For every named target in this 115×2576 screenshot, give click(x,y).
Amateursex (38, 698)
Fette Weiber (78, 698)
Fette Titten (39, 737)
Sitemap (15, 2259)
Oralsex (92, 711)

=====

- _Activity_:
Exact copies of all the entries above are to be printed.

- _Exercise result_:
For every named target in this 115×2576 screenshot, give click(x,y).
Amateursex (38, 698)
Fette Weiber (78, 698)
Fette Titten (39, 737)
Sitemap (15, 2259)
Oralsex (92, 711)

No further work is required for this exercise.